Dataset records
<<<<

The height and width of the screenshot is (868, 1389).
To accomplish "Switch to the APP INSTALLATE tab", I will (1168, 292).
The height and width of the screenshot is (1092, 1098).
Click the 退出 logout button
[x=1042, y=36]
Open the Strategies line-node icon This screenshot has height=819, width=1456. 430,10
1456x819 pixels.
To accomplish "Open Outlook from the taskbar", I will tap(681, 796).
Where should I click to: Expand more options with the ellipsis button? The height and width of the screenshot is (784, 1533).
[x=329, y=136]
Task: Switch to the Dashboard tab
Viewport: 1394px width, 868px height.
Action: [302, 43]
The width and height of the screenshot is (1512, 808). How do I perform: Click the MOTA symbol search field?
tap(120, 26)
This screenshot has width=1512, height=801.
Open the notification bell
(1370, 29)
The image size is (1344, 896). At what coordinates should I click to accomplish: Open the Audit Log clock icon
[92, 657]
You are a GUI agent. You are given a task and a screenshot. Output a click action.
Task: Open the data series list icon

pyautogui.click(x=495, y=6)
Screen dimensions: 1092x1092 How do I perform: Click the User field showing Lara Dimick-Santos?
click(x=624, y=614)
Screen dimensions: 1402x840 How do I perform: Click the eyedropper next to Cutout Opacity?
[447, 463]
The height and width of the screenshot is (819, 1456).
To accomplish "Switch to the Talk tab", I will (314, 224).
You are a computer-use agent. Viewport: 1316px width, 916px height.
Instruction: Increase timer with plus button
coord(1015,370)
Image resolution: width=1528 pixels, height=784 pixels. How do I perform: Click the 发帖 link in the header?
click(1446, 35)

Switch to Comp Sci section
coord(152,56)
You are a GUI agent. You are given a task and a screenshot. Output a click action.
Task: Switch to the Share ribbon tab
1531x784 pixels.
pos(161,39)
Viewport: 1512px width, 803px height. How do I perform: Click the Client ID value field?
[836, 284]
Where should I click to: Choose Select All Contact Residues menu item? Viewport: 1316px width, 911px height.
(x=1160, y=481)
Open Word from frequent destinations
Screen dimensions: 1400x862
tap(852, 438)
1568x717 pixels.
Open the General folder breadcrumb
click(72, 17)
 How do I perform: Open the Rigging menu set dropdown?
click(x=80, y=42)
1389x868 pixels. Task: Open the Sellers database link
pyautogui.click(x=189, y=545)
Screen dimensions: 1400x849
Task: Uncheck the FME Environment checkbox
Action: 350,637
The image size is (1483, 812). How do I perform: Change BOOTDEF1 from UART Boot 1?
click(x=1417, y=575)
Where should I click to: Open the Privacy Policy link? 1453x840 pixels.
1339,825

>>>>

▶ [YOUR ASSIGNMENT]: Your response must consist of the entries, reproduced exactly.

▶ [RESULT]:
The height and width of the screenshot is (868, 1389).
To accomplish "Switch to the APP INSTALLATE tab", I will (1168, 292).
The height and width of the screenshot is (1092, 1098).
Click the 退出 logout button
[x=1042, y=36]
Open the Strategies line-node icon This screenshot has height=819, width=1456. 430,10
1456x819 pixels.
To accomplish "Open Outlook from the taskbar", I will tap(681, 796).
Where should I click to: Expand more options with the ellipsis button? The height and width of the screenshot is (784, 1533).
[x=329, y=136]
Task: Switch to the Dashboard tab
Viewport: 1394px width, 868px height.
Action: [302, 43]
The width and height of the screenshot is (1512, 808). How do I perform: Click the MOTA symbol search field?
tap(120, 26)
This screenshot has width=1512, height=801.
Open the notification bell
(1370, 29)
The image size is (1344, 896). At what coordinates should I click to accomplish: Open the Audit Log clock icon
[92, 657]
You are a GUI agent. You are given a task and a screenshot. Output a click action.
Task: Open the data series list icon

pyautogui.click(x=495, y=6)
Screen dimensions: 1092x1092 How do I perform: Click the User field showing Lara Dimick-Santos?
click(x=624, y=614)
Screen dimensions: 1402x840 How do I perform: Click the eyedropper next to Cutout Opacity?
[447, 463]
The height and width of the screenshot is (819, 1456).
To accomplish "Switch to the Talk tab", I will (314, 224).
You are a computer-use agent. Viewport: 1316px width, 916px height.
Instruction: Increase timer with plus button
coord(1015,370)
Image resolution: width=1528 pixels, height=784 pixels. How do I perform: Click the 发帖 link in the header?
click(1446, 35)

Switch to Comp Sci section
coord(152,56)
You are a GUI agent. You are given a task and a screenshot. Output a click action.
Task: Switch to the Share ribbon tab
1531x784 pixels.
pos(161,39)
Viewport: 1512px width, 803px height. How do I perform: Click the Client ID value field?
[836, 284]
Where should I click to: Choose Select All Contact Residues menu item? Viewport: 1316px width, 911px height.
(x=1160, y=481)
Open Word from frequent destinations
Screen dimensions: 1400x862
tap(852, 438)
1568x717 pixels.
Open the General folder breadcrumb
click(72, 17)
 How do I perform: Open the Rigging menu set dropdown?
click(x=80, y=42)
1389x868 pixels. Task: Open the Sellers database link
pyautogui.click(x=189, y=545)
Screen dimensions: 1400x849
Task: Uncheck the FME Environment checkbox
Action: 350,637
The image size is (1483, 812). How do I perform: Change BOOTDEF1 from UART Boot 1?
click(x=1417, y=575)
Where should I click to: Open the Privacy Policy link? 1453x840 pixels.
1339,825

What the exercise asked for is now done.